Нужно, однако, иметь в виду, что диктатура Сталина необычайно сильна и что нынешний процесс проведен для усиления диктатуры Сталина, т. е., что процесс как таковой является успехом. Поэтому навряд ли кто-нибудь сможет возражать против того тезиса, что в результате этого процесса диктатура Сталина еще более укрепится. При этом народу свойственна покорность, молчаливое повиновение перед силой. Народ беспокоится только — а что, если следующая очередь моя, — но на противодействие он пока еще не способен. Я всегда утверждаю, что если бы этот страх перешел в ненависть, то тогда можно было бы говорить о потрясении сталинского режима, но при нынешнем положении народ скорее забыл о прежней ненависти и находится во власти одного только страха. Не так легко еще сделать этот страх ненавистью.
Сталинская политика репрессий, вероятно, будет продолжаться и дальше. С этой точки зрения те, кто в связи с процессом говорят о потрясении сталинского режима или о возможности таких потрясений в ближайшем будущем, основываются преимущественно на собственных надеждах.
Возможно, что некоторые из вас смотрят на дело так — пусть даже диктатура Сталина усилится, но раз в народе царит беспокойство и страх, то не говорит ли это о слабости СССР, и разве не может нынешняя власть рухнуть. Я против такой оценки положения. Обратимся к примерам того, как поступали воинские командиры на поле битвы во время гражданской войны, и вы поймете то, что я хочу сказать. В моменты, когда операции или обстановка боя развертывались неудачно, командиры прибегали к сильнейшим репрессиям, к террору и расстрелам против своих подчиненных, и тогда ход операций менялся к лучшему и бой принимал успешный оборот.

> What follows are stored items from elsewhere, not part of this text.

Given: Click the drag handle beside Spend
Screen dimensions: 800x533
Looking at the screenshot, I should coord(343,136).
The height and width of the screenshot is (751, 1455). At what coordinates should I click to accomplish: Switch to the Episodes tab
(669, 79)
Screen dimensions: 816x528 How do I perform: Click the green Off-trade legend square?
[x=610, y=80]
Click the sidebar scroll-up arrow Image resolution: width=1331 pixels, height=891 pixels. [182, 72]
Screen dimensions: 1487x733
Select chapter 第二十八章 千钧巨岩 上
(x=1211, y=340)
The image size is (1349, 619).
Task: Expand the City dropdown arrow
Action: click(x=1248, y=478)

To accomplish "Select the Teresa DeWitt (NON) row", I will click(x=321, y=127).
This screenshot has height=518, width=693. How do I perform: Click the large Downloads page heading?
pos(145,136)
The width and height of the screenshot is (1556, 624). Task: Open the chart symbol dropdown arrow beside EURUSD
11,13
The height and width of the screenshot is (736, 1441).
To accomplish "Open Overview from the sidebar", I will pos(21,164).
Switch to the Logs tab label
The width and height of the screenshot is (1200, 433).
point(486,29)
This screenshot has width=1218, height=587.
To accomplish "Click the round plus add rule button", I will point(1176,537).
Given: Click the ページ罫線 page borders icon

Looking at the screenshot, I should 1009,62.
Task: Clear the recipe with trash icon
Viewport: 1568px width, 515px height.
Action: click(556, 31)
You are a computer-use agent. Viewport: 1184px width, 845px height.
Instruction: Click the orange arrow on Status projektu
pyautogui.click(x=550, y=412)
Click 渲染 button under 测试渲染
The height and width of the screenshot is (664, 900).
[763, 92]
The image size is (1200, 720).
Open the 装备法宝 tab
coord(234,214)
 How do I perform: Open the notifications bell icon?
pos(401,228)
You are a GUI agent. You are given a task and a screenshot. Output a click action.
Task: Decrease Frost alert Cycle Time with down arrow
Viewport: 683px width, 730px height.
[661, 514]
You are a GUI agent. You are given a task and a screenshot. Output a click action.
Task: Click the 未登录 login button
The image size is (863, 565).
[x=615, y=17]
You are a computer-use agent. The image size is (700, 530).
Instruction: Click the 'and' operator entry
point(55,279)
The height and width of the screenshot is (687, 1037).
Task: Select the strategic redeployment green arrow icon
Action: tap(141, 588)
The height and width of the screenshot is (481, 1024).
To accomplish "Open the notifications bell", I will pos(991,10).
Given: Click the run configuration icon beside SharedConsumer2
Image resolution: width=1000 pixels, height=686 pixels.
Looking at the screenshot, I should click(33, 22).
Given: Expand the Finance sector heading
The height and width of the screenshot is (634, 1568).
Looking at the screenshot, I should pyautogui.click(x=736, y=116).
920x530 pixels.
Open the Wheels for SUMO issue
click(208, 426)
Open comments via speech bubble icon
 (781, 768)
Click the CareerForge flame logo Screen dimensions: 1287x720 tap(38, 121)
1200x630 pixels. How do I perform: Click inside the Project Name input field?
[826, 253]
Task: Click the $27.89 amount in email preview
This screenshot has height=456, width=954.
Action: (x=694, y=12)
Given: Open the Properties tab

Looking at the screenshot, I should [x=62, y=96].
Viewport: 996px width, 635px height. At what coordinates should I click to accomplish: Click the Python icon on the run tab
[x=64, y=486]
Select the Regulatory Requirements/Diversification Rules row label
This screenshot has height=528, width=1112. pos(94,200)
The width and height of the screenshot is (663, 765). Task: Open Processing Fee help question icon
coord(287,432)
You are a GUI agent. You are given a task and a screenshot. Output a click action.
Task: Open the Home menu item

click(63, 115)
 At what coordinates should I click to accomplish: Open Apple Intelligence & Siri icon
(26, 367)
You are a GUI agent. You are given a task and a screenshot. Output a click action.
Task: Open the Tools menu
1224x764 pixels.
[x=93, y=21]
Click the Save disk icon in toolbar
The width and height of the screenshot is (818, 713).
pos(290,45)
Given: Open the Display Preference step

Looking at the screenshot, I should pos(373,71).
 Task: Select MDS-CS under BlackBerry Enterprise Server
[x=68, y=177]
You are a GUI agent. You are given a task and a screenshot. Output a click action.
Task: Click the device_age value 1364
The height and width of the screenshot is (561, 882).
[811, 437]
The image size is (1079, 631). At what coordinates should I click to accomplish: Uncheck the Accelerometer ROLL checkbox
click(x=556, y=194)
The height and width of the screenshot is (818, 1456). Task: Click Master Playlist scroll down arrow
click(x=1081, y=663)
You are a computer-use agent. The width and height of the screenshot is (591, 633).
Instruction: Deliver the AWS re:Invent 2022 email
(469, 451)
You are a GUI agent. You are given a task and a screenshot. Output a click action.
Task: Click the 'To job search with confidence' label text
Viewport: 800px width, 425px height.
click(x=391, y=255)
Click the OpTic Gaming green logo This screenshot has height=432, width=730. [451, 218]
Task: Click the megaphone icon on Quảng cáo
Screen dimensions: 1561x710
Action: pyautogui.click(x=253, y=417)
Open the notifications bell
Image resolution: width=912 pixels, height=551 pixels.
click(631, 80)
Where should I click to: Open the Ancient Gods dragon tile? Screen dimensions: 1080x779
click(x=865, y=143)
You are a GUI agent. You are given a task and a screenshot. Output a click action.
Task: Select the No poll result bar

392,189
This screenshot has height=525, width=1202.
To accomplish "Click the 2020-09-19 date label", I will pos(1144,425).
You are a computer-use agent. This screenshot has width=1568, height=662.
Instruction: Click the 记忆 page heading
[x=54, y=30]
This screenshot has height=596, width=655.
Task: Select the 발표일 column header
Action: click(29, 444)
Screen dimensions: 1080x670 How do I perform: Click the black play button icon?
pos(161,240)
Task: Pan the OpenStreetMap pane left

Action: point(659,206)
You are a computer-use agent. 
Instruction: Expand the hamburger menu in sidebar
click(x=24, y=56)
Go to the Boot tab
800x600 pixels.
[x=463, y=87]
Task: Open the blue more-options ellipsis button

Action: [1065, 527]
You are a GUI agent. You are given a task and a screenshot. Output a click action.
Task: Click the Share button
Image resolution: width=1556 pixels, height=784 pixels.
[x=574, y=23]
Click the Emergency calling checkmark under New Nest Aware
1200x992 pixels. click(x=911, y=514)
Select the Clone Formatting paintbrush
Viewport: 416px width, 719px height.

Примеры этого, как говорят, наблюдались, в частности, и в период сибирских событий (имеются в виду столкновения советских и японских войск в годы Гражданской войны. — Б. С). Я думаю, что это соответствует действительности. Во всяком случае, общее настроение таково: если я не буду следовать указаниям Сталина и не буду искренно проводить их в жизнь, меня посадят. Мой вывод из этого, что преждевременно говорить об ослаблении оборонной мощи в целом на том основании, что народ охвачен страхом.